AgentSkillsCN

sparkgen-debug

诊断Ollama、Docker、AWS、端点、防护墙、RAG,或整体运行状况方面的问题。

SKILL.md
--- frontmatter
name: sparkgen-debug
description: Diagnose issues with Ollama, Docker, AWS, endpoints, guardrails, RAG, or general health
user_invokable: true
auto_invokable: true
auto_invoke_hint: Invoke when the user encounters errors or something is not working
arguments: "[ollama|docker|aws|endpoint|guardrail|rag|general]"

SparkGen Debug

Diagnose and troubleshoot issues. Default is general which runs all checks.

Dynamic Context

Always gather this state first:

  1. Check server: curl -sf http://localhost:8000/health
  2. Check Ollama: curl -sf http://localhost:11434/api/tags
  3. Check Docker: docker info 2>/dev/null && docker compose ps 2>/dev/null
  4. Read current .env if exists for DEPLOYMENT_MODE and LLM_PROVIDER

Diagnostic Topics

Ollama (/sparkgen-debug ollama)

  1. Check Ollama running: curl -sf http://localhost:11434/api/tags
  2. List models: ollama list
  3. Verify model matches .env.local OLLAMA_MODEL (must include tag, e.g., llama3.2:3b)
  4. Test model: curl -s http://localhost:11434/api/generate -d '{"model":"<model>","prompt":"hi","stream":false}'
  5. Check Ollama logs: cat ~/.ollama/logs/server.log | tail -50 (macOS)

Docker (/sparkgen-debug docker)

  1. Check Docker daemon: docker info
  2. Check running containers: docker compose ps
  3. Check agent logs: docker compose logs --tail=50 agent
  4. Check DynamoDB Local: curl -sf http://localhost:8000/shell/
  5. Check Redis: redis-cli -h localhost ping
  6. Check port conflicts: lsof -i :8000 -i :8080 -i :6379 -i :11434

AWS (/sparkgen-debug aws)

  1. Check credentials: aws sts get-caller-identity
  2. Check region: aws configure get region
  3. Test Bedrock access: aws bedrock list-foundation-models --max-results 1
  4. Check DynamoDB tables: aws dynamodb list-tables
  5. Check S3 buckets: aws s3 ls | grep <project_prefix>

Endpoint (/sparkgen-debug endpoint)

  1. Health: GET /health
  2. Agents: GET /v1/agents
  3. Tools: GET /v1/tools
  4. Workflow: GET /v1/workflow
  5. Guardrails: GET /v1/guardrails
  6. Prompts: GET /v1/prompts
  7. Chat: POST /v1/chat with test message For each, report status code and whether response is valid JSON.

Guardrail (/sparkgen-debug guardrail)

  1. Check guardrails endpoint: GET /v1/guardrails
  2. Validate rules file: python -m app.guardrails.test_runner --defaults guardrails/default_guardrails.yaml
  3. Test guardrail: POST /v1/guardrails/test with sample input
  4. Check for YAML syntax errors in guardrails/default_guardrails.yaml

RAG (/sparkgen-debug rag)

  1. Check RAG config: read config/rag.yaml
  2. Check knowledge bases: GET /v1/rag/knowledge-bases
  3. Check documents directory exists and has files: ls documents/
  4. Check vector index exists: ls local_data/vectors/
  5. Test query: POST /v1/rag/query with simple question
  6. Check embedding provider is available

General (/sparkgen-debug general or /sparkgen-debug)

Run ALL checks above.
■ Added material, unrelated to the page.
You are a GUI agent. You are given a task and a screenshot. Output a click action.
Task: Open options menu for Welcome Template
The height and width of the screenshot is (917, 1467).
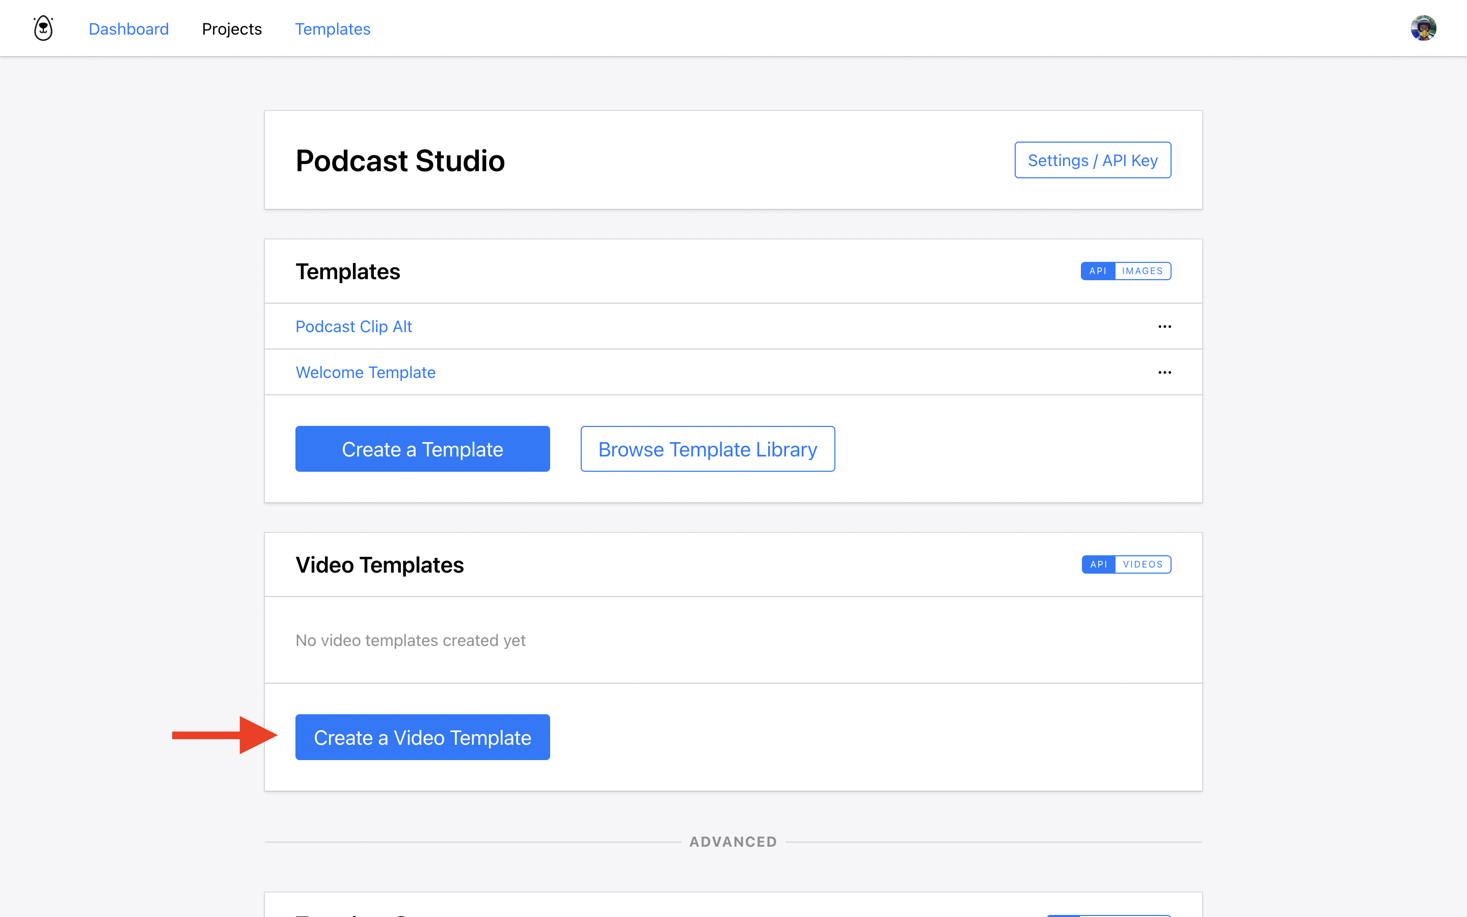(1164, 372)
Output a health dashboard:

code
=== SparkGen Health Dashboard ===
Server:      [OK|FAIL] http://localhost:8000
Ollama:      [OK|FAIL|N/A] http://localhost:11434
Docker:      [OK|FAIL|N/A]
Env File:    [OK|MISSING] .env → DEPLOYMENT_MODE=<mode>
Endpoints:   [OK|FAIL] <N>/7 responding
Guardrails:  [OK|FAIL|DISABLED]
RAG:         [OK|FAIL|DISABLED]
Tests:       <last run status if available>